Questions over the effectiveness of the GP pay-per-performance scheme in England have bubbled to the surface again following research published in the British Medical Journal assessing its affect on the care of hypertension.

The Quality and Outcomes Framework incentive scheme was launched in 2004 with the hope that enabling doctors to earn extra cash for achieving preset targets in five main groups of indicators - such as clinical areas and patient experience - would boost the quality of primary care services. 

The scheme costs the National Health Service more than £1.8 billion a year, but evidence of its clinical effectiveness is still thin on the ground. 

Researchers from the UK, US and Canada looked at blood pressure monitoring and treatment intensity both before and after the introduction of QOF, but they found that paying for performance actually made no difference to the rates of stroke, heart attack, heart failure, or all cause mortality, largely because targets were already being achieved or close to it before its implementation.

They conclude that generous financial incentives, such as those offered by the QOF, "may not be sufficient to improve quality of care and outcomes for hypertension and other common chronic conditions".

"We found that the quality of care for hypertension was improving and already close to the threshold set for maximum payment in the pay for performance initiative," explained lead author Brian Serumaga, adding that "performance thresholds may have been set too low for the financial incentives to be effective".

But defending the QOF, Laurence Buckman, chairman of the British Medical Association’s GPs Committee, stressed that it is much more than simply an incentive scheme, designed to ensure that patients get high quality care no matter where they live.

True gains

Moreover, he argues that the scheme is still relatively new, and its true gains will only be seen in the long term as the body of evidence grows.

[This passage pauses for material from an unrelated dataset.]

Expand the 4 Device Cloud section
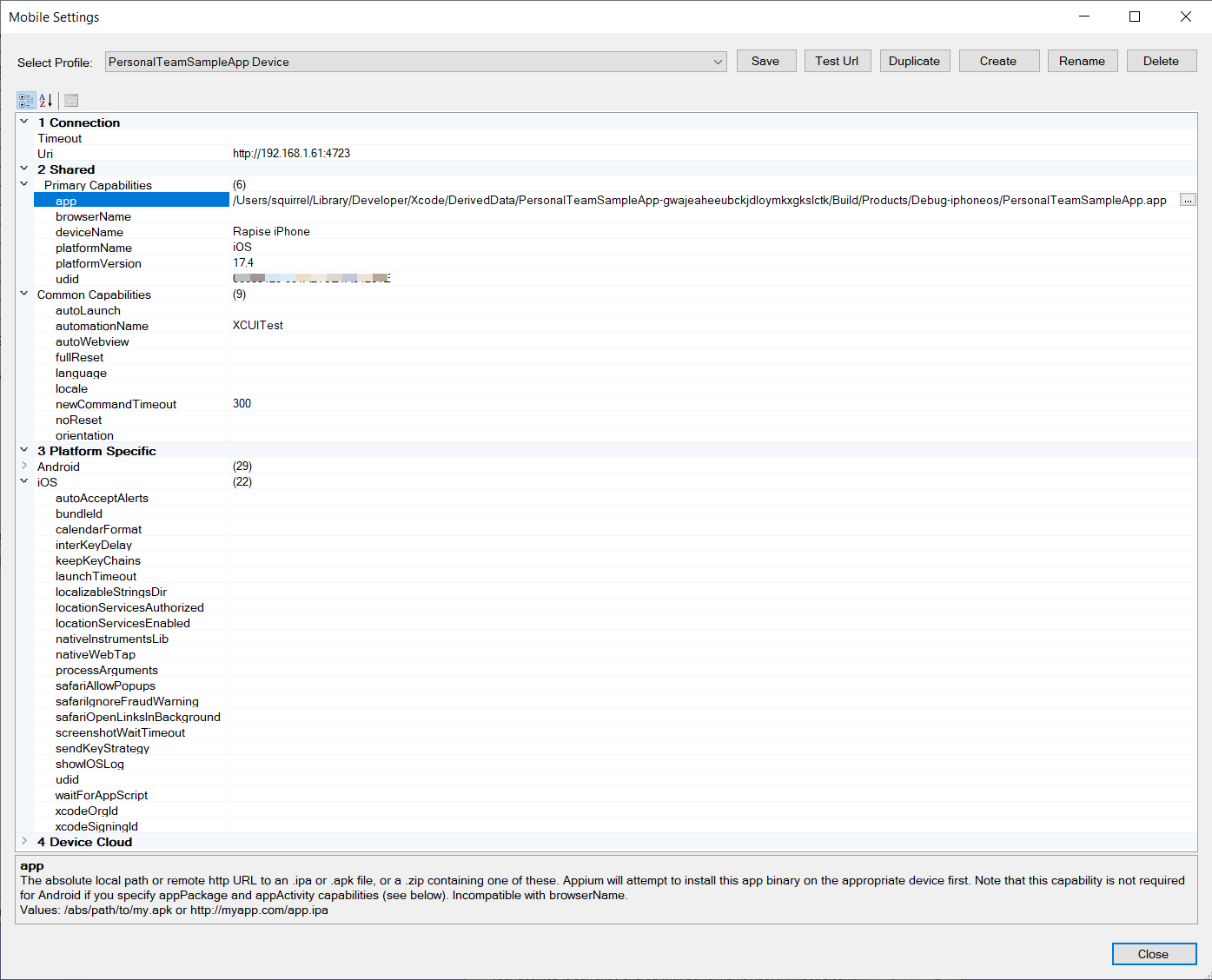The height and width of the screenshot is (980, 1212). tap(24, 842)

Even so, "other studies have shown that it has improved care and treatment for people with diabetes and reduced the number of heart attacks and deaths, particularly in deprived areas," he noted. 

In addition, research published in the BMJ last year - which looked at Kaiser Permanente clinics in California, where an incentive reward scheme has been in place for some time - has also warned that dumping elements of QOF could have a negative effect on patient care.

The Department of Health said the current payment scheme for GPs will be reformed as QOF and other incentives are insufficiently focused on patient outcomes.